El pintor Pablo, que estaba como desarraigado de todo, tuvo la idea de acompañarles a la isla, con gran contento de Hones.

Matilde había vuelto a vivir; se había vuelto a encontrar ella misma en una labor, después de aquella conmoción de la guerra. Cuando llegase a Madrid trabajaría, y Daniel también tendría que hacerlo. Aquí había probado que no era inútil. En su labor de la oficina no lo había hecho mal. Es verdad que José había sido generoso y que le gustaba recalcarlo. ¡Qué tipo raro aquel José!

Matilde interrumpió sus pensamientos. Por la ventana abierta del cuarto de Pino llegaba a veces como un murmullo de voces. Ella no les prestaba atención, pero ahora Pino gritó. Se oyó un grito.

– ¡Si dices algo más, me mato! ¿Oyes? ¡Me mato!

Luego, voces sofocadas. Sin querer, Matilde estaba sentada en aquel banco, todo lo asustada que podía, y aguzando los oídos.

Grillos lejanos daban una nota de verano al campo. La luna había empezado su declive en un cielo polvoriento, donde su luz se comía a las estrellas y a las nubes.

Después de aquel grito, nada más. En la puerta del cuarto de música apareció Daniel. Matilde vio su figura recortada en negro desamparada en la raya de luz amarilla que se fundía con la de la luna al salir de aquella puerta. Vio que no se había quitado la chaqueta, aunque Pablo lo había hecho, y también don Juan. Sintió como una ternura por él. Desde la guerra, cuando ya no estaba asustada por su personalidad, había sentido a veces aquella ternura por Daniel. Se dejó ver, y lo llamó.

– Es insufrible esta noche, hijita -dijo Daniel, acercándose-. José ha venido a buscar a don Juan para que asista otra vez a Pino. Hones me trajo tila, pero hubiera necesitado algo más, unas gotas de azahar.

– Daniel, quería hablar contigo… He pensado cosas esta noche. En Madrid, ¿qué vas a hacer?

Daniel pareció sorprendido.

– No sé a qué te refieres. Los malos tiempos terminaron ya. Nos escribe tu madre que el piso está intacto, y el piano en buenas condiciones. No pretenderás que vuelva a meterme en una oficina, con mi prestigio. Eso está bien aquí. Pero tú misma has dicho que aquí no quieres quedarte. Pues volveremos a vivir como siempre en nuestro ambiente.

No había mucha seguridad en aquellas afirmaciones. Matilde le miró y vio que la luna y la sombra le daban un aspecto patético. Le iba a contestar con cierta ironía: "¿Qué ambiente?" Pero no hizo la pregunta.

"Es viejo -pensó-; los viejos son como los niños. Es como si fuera un niñito mío lleno de empachos y de mal genio."
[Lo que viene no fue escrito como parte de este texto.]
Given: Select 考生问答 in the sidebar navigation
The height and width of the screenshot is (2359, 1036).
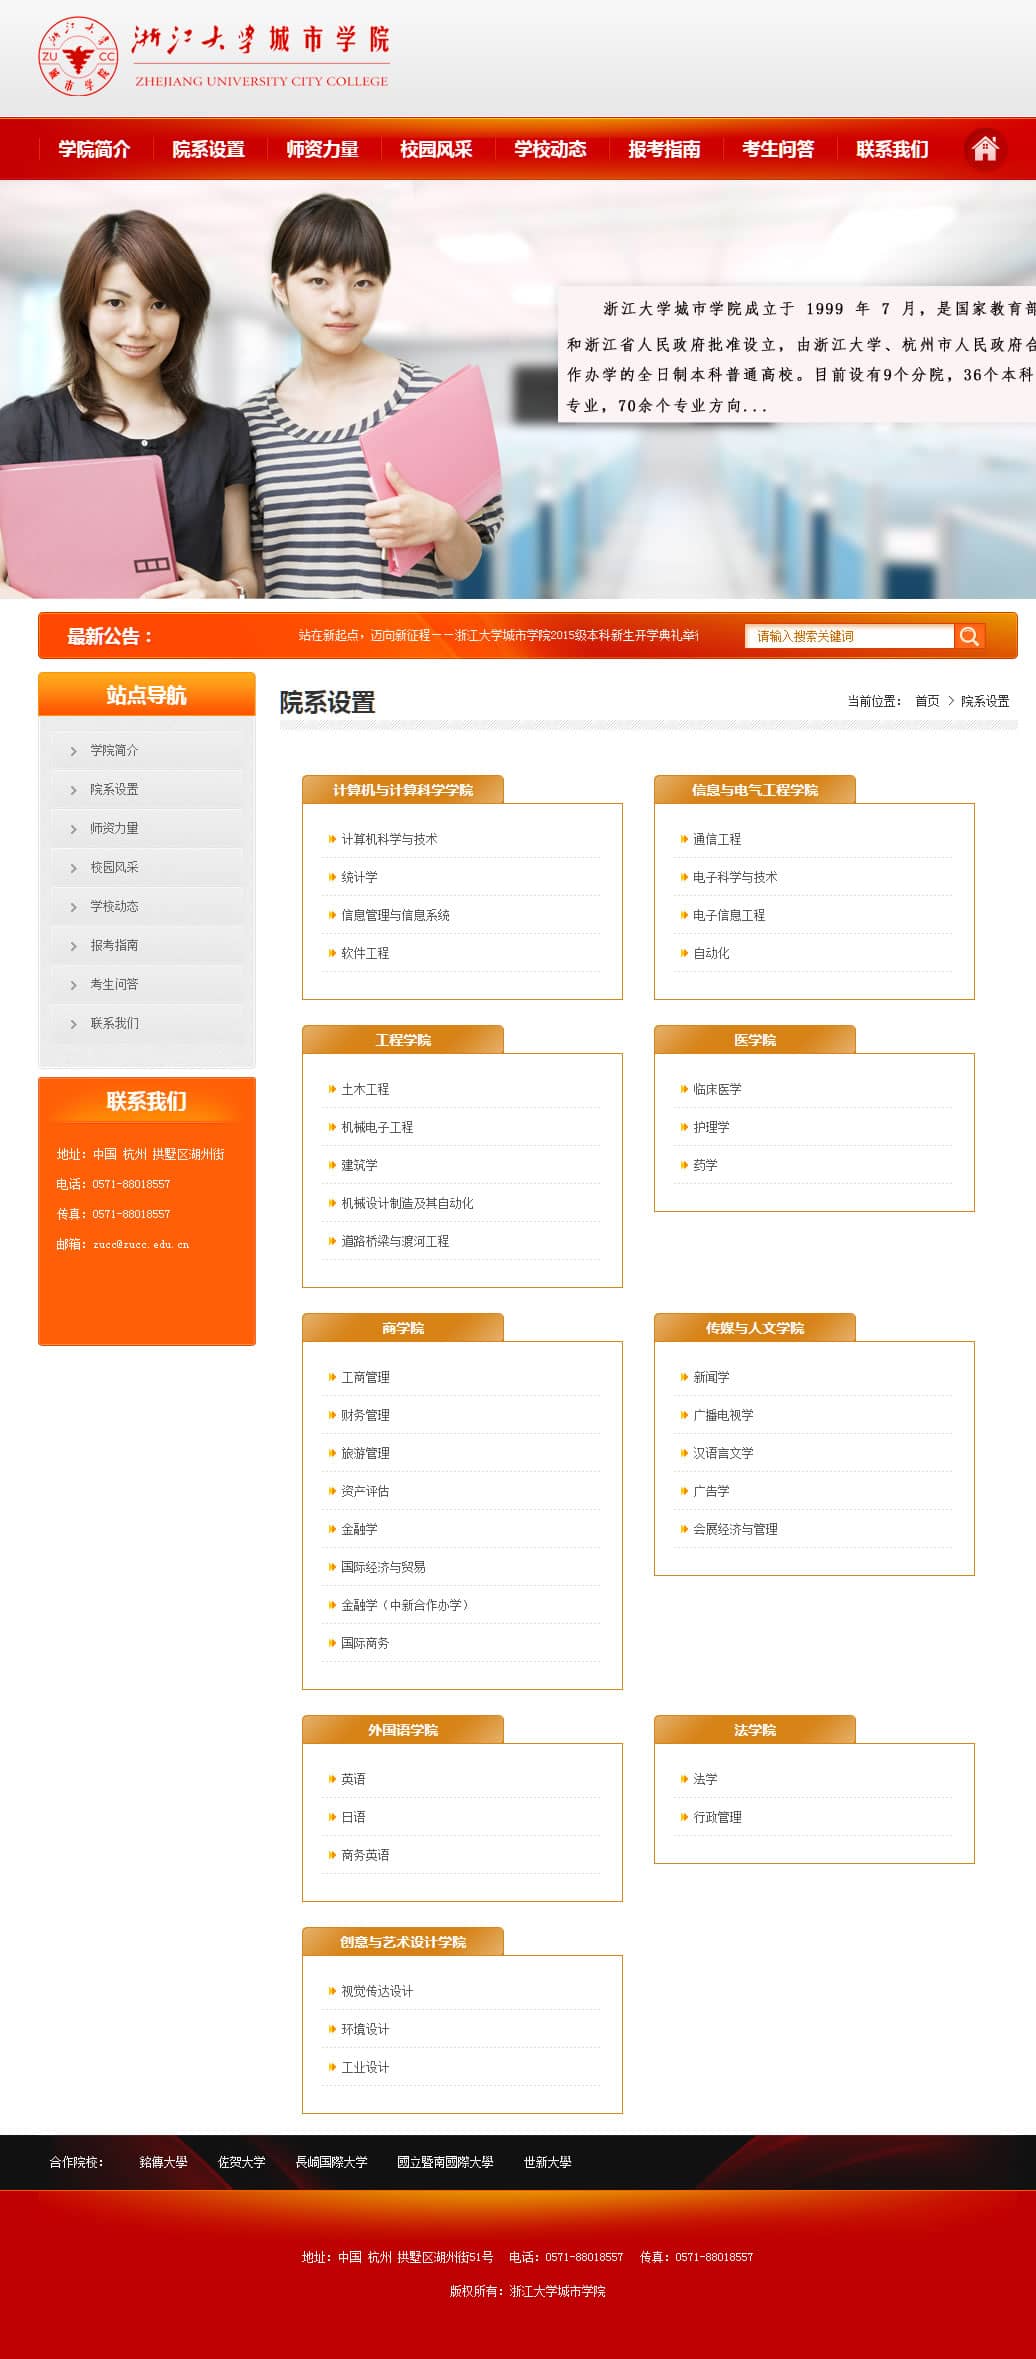Looking at the screenshot, I should 114,984.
La vida iba a ser trabajosa con él al lado, pero ella había descubierto que sólo era feliz en la actividad y en el trabajo. Le cogió una mano; él la miraba.

– Tienes un traje impropio, hija mía. Debieras cuidarte un poco más; una dama…
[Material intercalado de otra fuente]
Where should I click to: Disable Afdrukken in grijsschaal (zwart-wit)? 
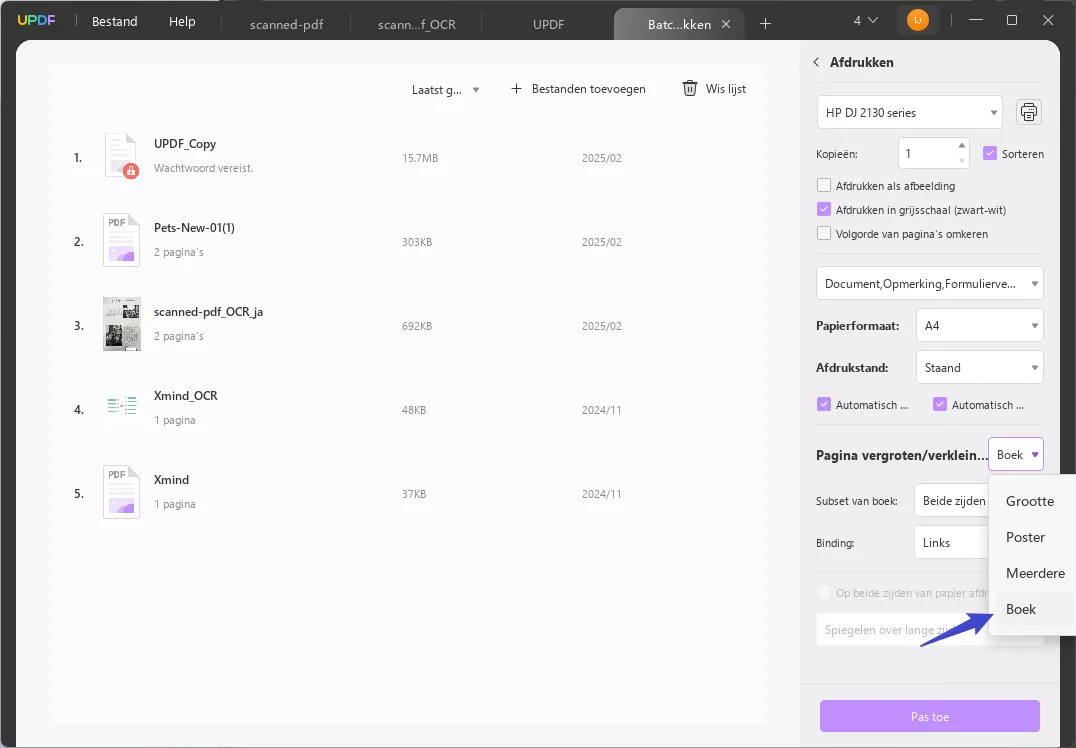click(x=823, y=209)
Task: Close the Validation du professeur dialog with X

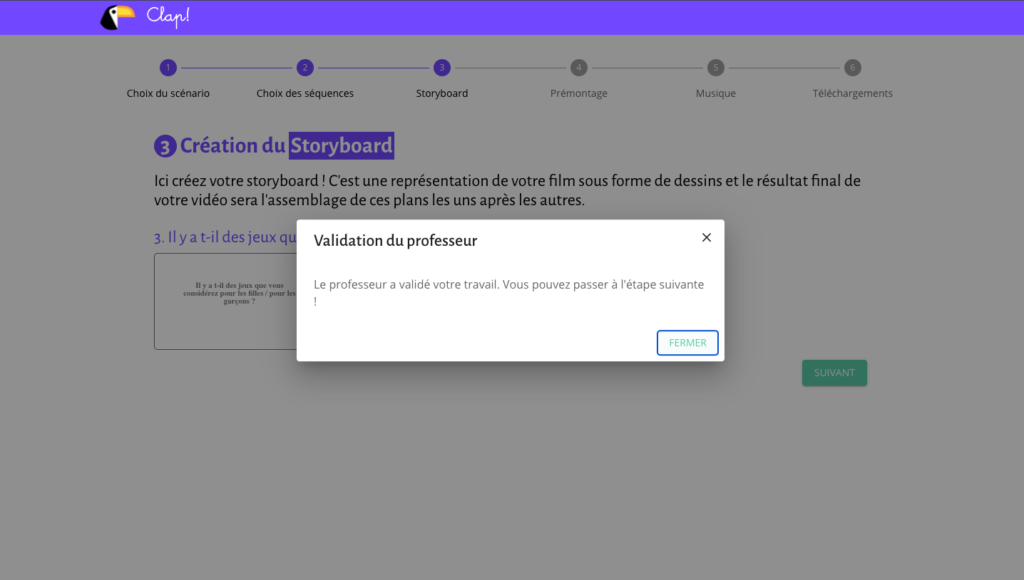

Matilde sonrió con cierta tristeza. Su perfil violento era muy noble, lleno de seguridad. Volvió a recostarse en el balancín, mirándole siempre con aquella sonrisa, mientras Daniel la observaba con algo de sorpresa. Nunca más podría tener él poder para desconcertarla o anularla. Había recobrado una absoluta confianza en sí misma. La mirada de Matilde se hizo más viva. Se enderezó como para escuchar.

En la ventana del cuarto de Pino vio encenderse una luz muy tenue. Debía ser alguna de las lamparillas de la cabecera de la cama. Matilde tuvo como una extraña visión relacionando aquella luz con la de las velas que rodeaban la cara cérea, joven y consumida de la muerta.

Deseó que la noche pasase pronto. La noche y los seis días que faltaban para salir de la isla.